I got a few email alerts recently from my vCenter regarding host not responding and disconnect at a random time. At first I tried to find a pattern for what could be potentially causing the issue and quickly realized that nothing funny was happening in vSphere-land.

So I had a quick peek at the logs and found a few interesting records.

Hostd: info hostd[FFE61B70] [Originator@6876 sub=Vimsvc.ha-eventmgr] Event 6361 : /usr/lib/vmware/vpxa/bin/vpxa crashed (1 time(s) so far) and a core file might have been created at /var/core/vpxa-worker-zdump.000. This might have caused connections to the host to be dropped.
vobd:  [UserWorldCorrelator] 11239800115513us: [esx.problem.vpxa.core.dumped] /usr/lib/vmware/vpxa/bin/vpxa crashed (1 time(s) so far) and a core file may have been created at /var/core/vpxa-worker-zdump.000. This may have caused connections to the host to be dropped.
vobd:  [UserWorldCorrelator] 11239267815288us: [vob.uw.core.dumped] /usr/lib/vmware/vpxa/bin/vpxa(34895) /var/core/vpxa-worker-zdump.000

So I gave a shot at google with this and found the KB2144799 from VMware and here what comes from it:

Cause

This issue occurs when too many performance counters are being registered on the ESXi hosts vpxa process causing the process to run out of memory.

Resolution

This is a known issue affecting ESXi 5.5 and 6.0. This issue is resolved in ESXi 5.5 Patch 08 and ESXi 6.0 Patch 03.

Up to the patch released early August 2016, the default vpxa memory allocation was set to 173MB, which could fill up and crash vpxa. Vpxa being the vCenter agent in ESXi that causes vCenter to lose connection to the host.

The issue is corrected by the patch ESXi-6.0.0-20160804001-standard for vSphere 6.0 and ESXi550-201608401-BG for vSphere 5.5.
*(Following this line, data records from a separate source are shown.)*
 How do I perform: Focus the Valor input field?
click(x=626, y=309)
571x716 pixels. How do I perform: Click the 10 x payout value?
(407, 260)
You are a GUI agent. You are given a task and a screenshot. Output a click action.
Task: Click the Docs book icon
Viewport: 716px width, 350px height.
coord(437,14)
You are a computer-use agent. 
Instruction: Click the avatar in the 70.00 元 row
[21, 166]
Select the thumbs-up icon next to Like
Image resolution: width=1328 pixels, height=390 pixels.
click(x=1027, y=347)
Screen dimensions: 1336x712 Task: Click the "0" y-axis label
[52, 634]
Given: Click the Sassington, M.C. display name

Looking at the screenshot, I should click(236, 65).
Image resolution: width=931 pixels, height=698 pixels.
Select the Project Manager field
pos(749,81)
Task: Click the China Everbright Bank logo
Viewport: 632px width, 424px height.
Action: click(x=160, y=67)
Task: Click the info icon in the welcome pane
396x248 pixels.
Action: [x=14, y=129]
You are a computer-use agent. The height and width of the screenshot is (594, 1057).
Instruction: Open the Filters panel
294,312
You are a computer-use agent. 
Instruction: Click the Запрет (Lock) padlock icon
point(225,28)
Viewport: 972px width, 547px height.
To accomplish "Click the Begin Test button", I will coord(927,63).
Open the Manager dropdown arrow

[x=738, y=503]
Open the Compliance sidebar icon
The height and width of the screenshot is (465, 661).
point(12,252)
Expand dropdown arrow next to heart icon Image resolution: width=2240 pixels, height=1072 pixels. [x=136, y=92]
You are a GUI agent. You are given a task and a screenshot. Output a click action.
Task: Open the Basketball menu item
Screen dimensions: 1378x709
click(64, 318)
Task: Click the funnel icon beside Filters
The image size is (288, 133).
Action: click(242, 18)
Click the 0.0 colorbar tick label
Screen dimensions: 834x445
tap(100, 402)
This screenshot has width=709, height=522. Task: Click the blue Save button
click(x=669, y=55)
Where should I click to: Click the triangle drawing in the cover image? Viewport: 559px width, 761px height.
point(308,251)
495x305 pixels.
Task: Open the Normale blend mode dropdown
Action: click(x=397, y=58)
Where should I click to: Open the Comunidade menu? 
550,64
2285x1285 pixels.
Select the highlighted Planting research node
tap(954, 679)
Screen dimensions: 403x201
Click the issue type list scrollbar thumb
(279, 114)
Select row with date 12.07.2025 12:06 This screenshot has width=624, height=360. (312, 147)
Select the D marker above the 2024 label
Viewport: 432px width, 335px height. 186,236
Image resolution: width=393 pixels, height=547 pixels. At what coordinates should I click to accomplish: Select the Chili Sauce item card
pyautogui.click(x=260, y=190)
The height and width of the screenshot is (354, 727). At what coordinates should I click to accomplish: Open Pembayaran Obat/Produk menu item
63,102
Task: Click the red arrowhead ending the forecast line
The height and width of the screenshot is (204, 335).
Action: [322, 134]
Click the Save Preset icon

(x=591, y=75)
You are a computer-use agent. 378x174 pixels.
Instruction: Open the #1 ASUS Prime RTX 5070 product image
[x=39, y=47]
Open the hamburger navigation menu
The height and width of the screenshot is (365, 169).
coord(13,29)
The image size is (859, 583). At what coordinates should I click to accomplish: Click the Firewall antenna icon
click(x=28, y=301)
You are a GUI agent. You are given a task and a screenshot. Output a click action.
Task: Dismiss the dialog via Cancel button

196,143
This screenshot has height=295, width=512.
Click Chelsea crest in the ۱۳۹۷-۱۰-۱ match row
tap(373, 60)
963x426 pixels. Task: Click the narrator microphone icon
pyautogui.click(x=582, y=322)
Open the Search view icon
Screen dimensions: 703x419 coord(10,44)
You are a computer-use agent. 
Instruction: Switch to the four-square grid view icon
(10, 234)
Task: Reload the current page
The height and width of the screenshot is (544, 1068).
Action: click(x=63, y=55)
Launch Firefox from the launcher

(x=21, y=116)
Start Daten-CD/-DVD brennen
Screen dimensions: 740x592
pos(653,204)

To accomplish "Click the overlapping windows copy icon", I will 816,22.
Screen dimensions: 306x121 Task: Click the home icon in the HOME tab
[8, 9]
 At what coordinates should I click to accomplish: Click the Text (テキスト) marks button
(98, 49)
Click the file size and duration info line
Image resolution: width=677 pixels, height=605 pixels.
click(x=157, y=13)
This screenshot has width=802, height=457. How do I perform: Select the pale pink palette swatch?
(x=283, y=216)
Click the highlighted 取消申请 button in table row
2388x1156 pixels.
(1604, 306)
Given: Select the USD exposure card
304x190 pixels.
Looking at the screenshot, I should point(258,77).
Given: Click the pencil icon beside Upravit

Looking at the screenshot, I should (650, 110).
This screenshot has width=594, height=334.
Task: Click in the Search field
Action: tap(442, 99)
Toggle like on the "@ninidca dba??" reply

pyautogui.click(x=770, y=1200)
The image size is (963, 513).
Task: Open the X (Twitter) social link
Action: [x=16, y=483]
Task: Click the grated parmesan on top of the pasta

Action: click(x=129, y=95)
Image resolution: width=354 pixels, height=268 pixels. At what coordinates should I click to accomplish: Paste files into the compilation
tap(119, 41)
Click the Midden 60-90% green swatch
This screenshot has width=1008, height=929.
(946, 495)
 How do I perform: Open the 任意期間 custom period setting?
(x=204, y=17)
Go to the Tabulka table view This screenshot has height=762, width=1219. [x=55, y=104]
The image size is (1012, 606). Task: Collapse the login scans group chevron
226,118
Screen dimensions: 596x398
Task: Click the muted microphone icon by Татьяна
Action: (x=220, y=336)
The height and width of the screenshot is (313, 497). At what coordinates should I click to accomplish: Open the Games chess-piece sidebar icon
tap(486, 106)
I’m not sure what exactly was fixed in this patch but the memory allocated vpxa has been increased to 256MB.

I hope there was some other kind of root cause fix on top of increasing the memory which would potentially just delay the crash of VPXA. We’ll see in the comming few months, I will definitely keep an eye on that.

Before patching to 20160804001:

vpxa-crash-before.jpg

After patching to 20160804001:

vpxa-crash-after.jpg

So if you are getting random disconnects on your hosts, patch them.